Bloque de texto |
____________________
R. Sí, exacto. Las condiciones laborales de los obreros de Turín, casi todos llegados para trabajar en la Fiat, eran terribles, y los lugares donde vivían, espantosos. Parte de la lucha de la izquierda de entonces se centraba de hecho en la reclamación de casas decentes o mejorar al menos los agujeros que servían de viviendas: reparar ventanas, repintar paredes… Cosas simples pero con una repercusión potente. ¿Cómo se puede tener un ideal político, un deseo de arrancarse a uno mismo de un destino infame, habiendo vivido siempre en medio de la infamia y la humillación? El objetivo principal era la salvación en lo inmediato y la toma de conciencia en el futuro. Pero, por desgracia, no funcionaba siempre.
P. ¿Hasta qué punto, en un contexto así, está justificada la revolución? ¿Y hasta qué punto fue determinante en la mejora de la realidad de grandes capas de la población?
____________________
Ítems mostrados |

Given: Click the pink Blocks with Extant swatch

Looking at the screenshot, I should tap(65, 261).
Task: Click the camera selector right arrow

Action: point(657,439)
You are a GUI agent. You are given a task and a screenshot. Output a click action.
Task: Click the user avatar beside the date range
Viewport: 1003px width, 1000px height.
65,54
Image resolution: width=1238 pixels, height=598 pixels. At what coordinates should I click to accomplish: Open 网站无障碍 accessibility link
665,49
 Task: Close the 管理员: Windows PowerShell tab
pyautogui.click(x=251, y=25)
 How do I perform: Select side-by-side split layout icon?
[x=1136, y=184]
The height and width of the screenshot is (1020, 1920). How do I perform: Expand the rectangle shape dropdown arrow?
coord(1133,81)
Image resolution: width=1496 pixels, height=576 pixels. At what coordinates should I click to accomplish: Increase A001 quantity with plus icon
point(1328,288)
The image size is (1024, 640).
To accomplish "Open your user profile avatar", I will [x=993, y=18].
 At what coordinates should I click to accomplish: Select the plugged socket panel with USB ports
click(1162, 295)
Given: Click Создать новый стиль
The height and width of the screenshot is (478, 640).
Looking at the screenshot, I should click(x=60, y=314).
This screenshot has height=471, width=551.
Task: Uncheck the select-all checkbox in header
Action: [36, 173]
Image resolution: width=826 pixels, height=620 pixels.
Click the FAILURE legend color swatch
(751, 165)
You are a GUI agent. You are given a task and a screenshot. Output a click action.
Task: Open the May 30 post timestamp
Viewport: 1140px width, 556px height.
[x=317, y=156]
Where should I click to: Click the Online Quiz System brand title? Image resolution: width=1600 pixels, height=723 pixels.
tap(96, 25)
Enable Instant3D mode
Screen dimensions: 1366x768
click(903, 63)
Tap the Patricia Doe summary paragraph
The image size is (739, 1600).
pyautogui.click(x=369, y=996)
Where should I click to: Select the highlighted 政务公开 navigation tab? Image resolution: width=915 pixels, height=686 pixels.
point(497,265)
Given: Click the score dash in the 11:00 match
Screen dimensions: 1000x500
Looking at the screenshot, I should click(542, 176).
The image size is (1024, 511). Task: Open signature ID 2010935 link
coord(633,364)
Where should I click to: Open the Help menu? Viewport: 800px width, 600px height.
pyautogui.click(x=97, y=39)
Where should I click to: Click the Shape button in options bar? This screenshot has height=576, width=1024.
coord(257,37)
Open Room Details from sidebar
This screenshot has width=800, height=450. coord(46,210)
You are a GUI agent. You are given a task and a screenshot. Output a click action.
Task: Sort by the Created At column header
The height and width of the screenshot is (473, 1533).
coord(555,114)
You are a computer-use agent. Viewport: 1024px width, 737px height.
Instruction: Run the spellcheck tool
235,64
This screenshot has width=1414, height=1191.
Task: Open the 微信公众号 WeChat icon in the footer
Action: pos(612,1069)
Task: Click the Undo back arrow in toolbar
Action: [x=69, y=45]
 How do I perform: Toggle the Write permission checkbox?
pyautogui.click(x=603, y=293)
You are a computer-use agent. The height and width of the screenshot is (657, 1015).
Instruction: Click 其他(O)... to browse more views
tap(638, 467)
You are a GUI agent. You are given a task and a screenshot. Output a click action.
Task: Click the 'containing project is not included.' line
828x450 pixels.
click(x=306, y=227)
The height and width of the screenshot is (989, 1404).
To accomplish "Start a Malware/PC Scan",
____________________
Instrucciones de trabajo |
1. Según la entrevista sobre los obreros de Turín, ¿para qué empresa habían llegado a trabajar casi todos ellos?
2. Retoma la entrevista sobre los obreros de Turín justo después de la última pregunta que aparece.

Respuestas por tarea |
1. Para la Fiat.

2.
R. Turín cambió radicalmente por la lucha obrera y la lucha por casas decentes. Cuando ganó el partido comunista, con todos sus defectos, la ciudad se convirtió en un laboratorio de tentativas, y la vida de la gente sencillas mejoró drásticamente. Sin embargo, el impulso de cambio duró poco. Acabó suplantado por el inmovilismo del poder democristiano que todavía imperaba incluso en los partidos centroizquierda. Pero se crearon las asociaciones de mujeres, las asambleas ciudadanas y tantos otros experimentos extraordinarios que han mantenido la fuerza para perdurar hasta hoy. El Turín de mi infancia era una ciudad del futuro, en la que los niños eran formados en el arte, la naturaleza, la creatividad y la consciencia de la historia cívica.
P. ¿Se puede decir que su padre, con sus ideas, sus frustraciones y sus sueños, es un arquetipo de la juventud de aquel tiempo?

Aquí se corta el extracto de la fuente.